=== Begin Enclosure ===

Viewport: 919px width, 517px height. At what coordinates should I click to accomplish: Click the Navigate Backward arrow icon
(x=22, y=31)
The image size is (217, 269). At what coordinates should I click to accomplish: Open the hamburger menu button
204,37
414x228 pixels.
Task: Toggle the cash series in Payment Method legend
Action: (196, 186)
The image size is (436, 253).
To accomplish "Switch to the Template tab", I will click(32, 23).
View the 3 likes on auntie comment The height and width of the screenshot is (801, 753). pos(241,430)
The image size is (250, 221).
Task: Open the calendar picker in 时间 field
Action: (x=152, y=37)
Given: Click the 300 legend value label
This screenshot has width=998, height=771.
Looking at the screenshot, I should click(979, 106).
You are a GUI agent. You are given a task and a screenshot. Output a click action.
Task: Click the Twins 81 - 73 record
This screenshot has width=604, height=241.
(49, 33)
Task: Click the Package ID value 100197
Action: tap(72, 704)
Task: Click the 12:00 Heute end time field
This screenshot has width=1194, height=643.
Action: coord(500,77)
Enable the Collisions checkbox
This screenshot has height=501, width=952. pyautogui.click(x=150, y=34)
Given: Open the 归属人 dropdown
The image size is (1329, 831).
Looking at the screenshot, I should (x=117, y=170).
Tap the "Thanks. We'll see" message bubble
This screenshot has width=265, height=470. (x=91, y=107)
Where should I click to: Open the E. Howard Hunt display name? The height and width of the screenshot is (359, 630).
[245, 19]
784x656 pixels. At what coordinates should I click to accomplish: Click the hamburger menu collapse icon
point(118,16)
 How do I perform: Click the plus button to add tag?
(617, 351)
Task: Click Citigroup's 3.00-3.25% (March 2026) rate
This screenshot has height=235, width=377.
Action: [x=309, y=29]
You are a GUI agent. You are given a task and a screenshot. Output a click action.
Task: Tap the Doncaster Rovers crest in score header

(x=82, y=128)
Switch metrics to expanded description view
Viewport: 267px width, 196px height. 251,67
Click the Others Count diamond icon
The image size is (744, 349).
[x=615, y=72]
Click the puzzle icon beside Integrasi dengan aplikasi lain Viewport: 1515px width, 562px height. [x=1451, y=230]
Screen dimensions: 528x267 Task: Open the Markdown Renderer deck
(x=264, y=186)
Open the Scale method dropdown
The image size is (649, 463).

=== End Enclosure ===

* EXERCISE: Gather up every line from the listing above in which the word "dropdown" occurs.

* COMPLETED EXERCISE:
Given: Open the 归属人 dropdown
Open the Scale method dropdown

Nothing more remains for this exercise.